■ HOW TO COMPLETE THIS TASK ■
Check each line of the data, and copy those where "oligarkinë" appears.

--- START ---

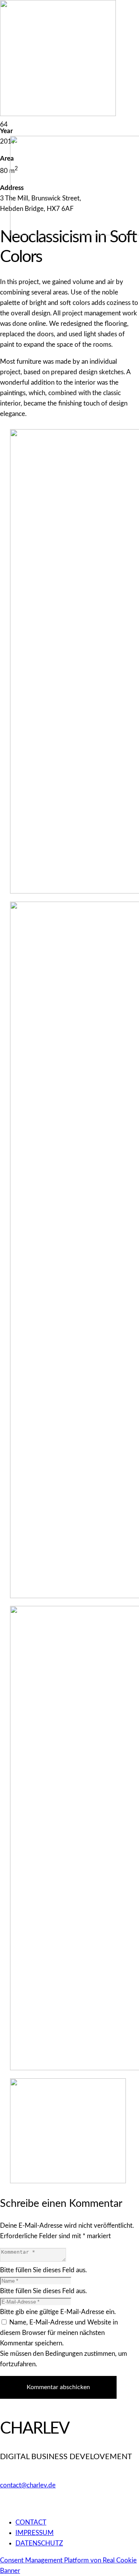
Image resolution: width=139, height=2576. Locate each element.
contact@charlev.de (28, 2485)
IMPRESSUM (34, 2533)
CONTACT (30, 2522)
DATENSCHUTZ (39, 2543)
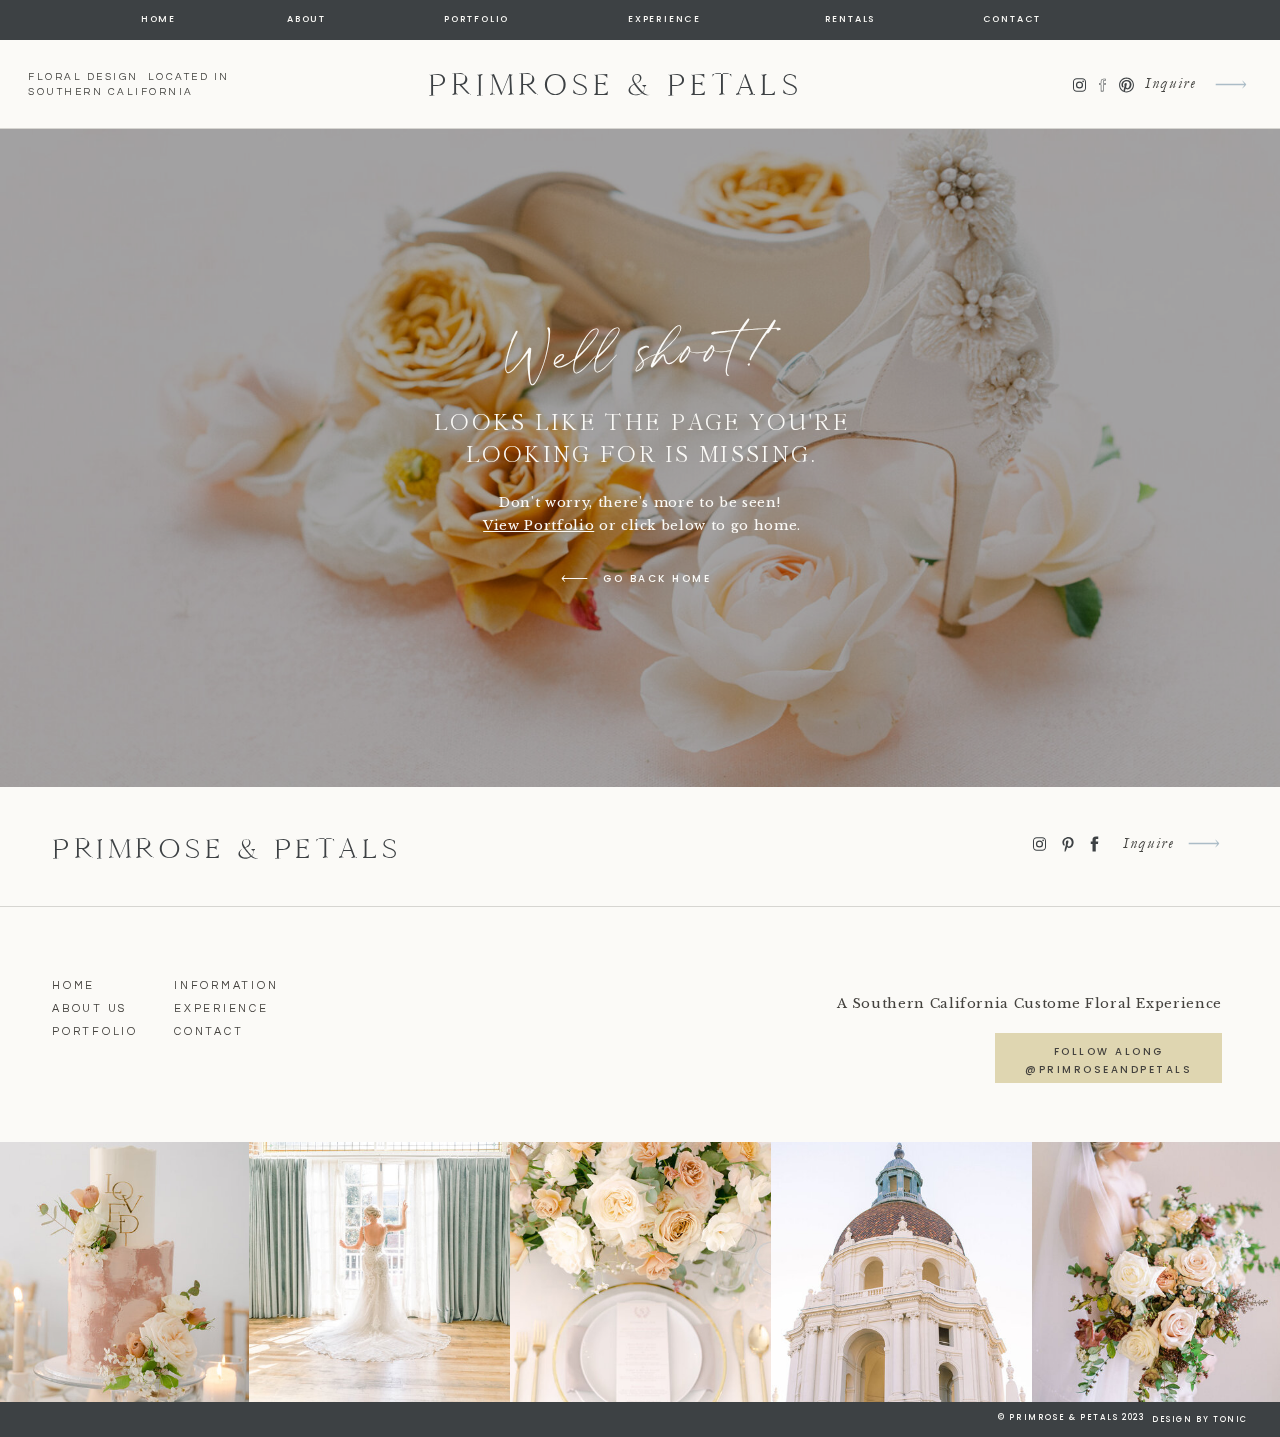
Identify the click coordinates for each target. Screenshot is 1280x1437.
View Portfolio (538, 525)
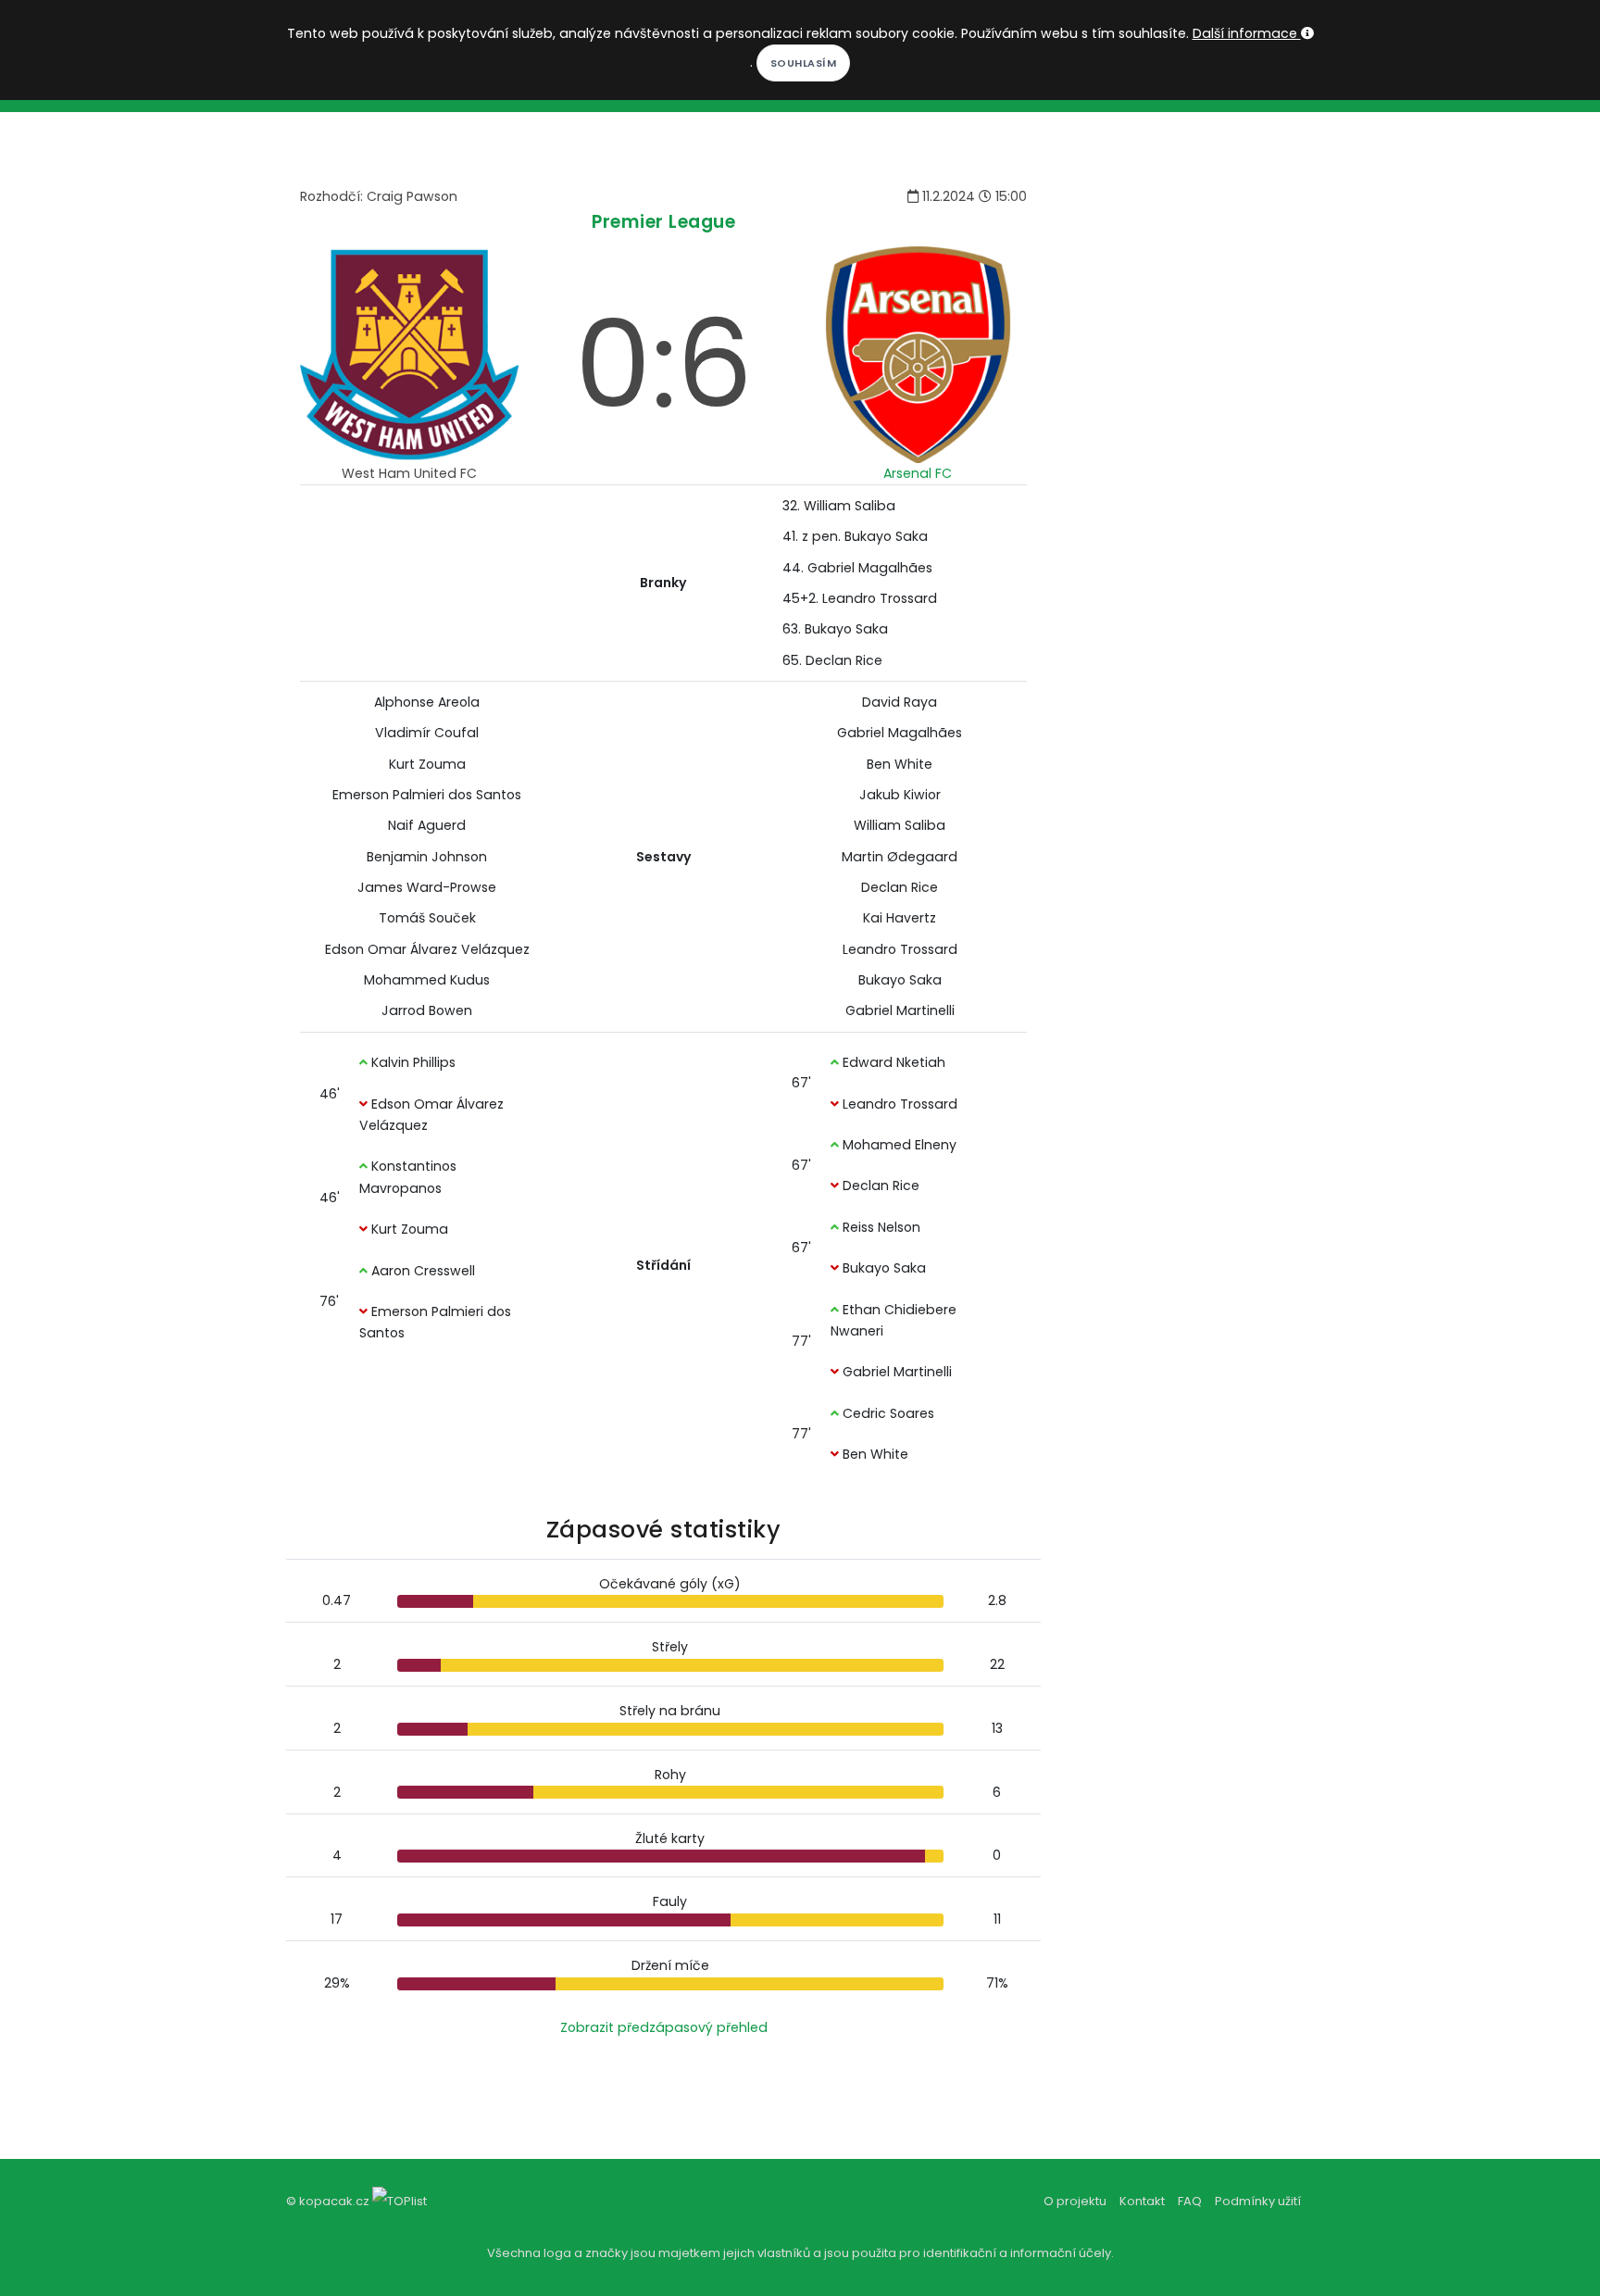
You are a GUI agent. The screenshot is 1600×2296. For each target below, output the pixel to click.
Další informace (1247, 33)
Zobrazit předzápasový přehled (664, 2027)
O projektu (1075, 2201)
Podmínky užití (1258, 2201)
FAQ (1190, 2201)
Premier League (663, 221)
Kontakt (1142, 2201)
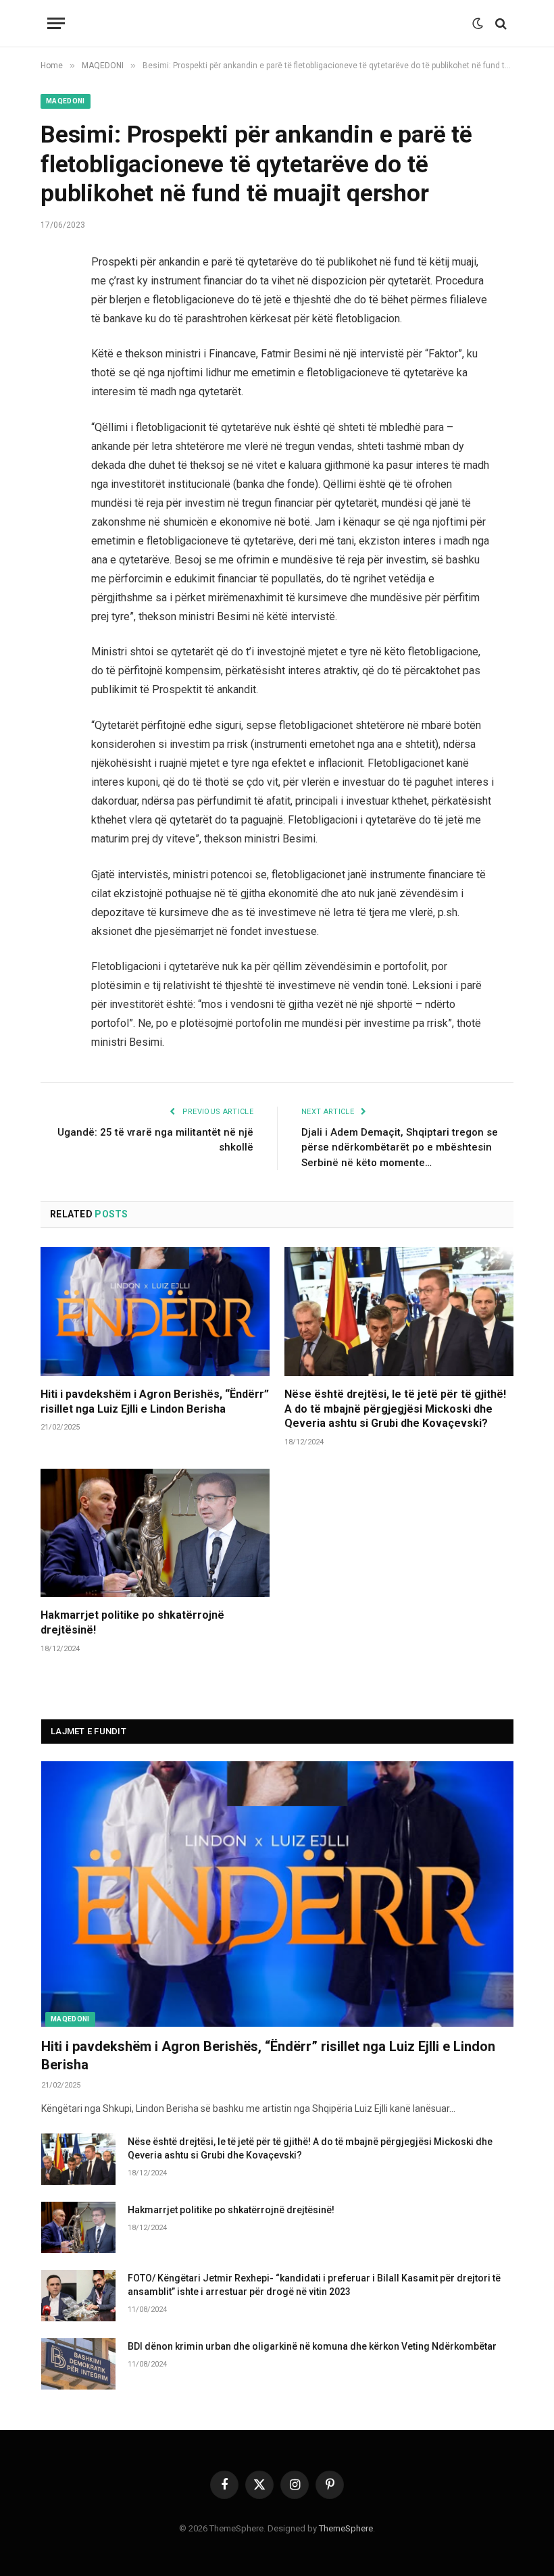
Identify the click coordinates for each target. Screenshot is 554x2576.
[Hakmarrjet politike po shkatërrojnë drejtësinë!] (155, 1533)
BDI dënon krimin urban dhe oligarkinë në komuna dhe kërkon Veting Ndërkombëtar (312, 2346)
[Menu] (56, 23)
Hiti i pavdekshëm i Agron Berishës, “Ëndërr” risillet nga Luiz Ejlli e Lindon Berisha (155, 1401)
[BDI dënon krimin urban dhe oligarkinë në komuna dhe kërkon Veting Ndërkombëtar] (78, 2364)
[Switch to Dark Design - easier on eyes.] (477, 24)
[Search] (500, 23)
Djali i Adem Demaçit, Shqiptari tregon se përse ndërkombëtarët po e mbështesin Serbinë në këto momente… (399, 1147)
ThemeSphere (346, 2528)
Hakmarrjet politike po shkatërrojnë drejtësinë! (132, 1622)
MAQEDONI (65, 101)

--- END ---

■ EXPECTED ANSWER ■
BDI dënon krimin urban dhe oligarkinë në komuna dhe kërkon Veting Ndërkombëtar (312, 2346)
[BDI dënon krimin urban dhe oligarkinë në komuna dhe kërkon Veting Ndërkombëtar] (78, 2364)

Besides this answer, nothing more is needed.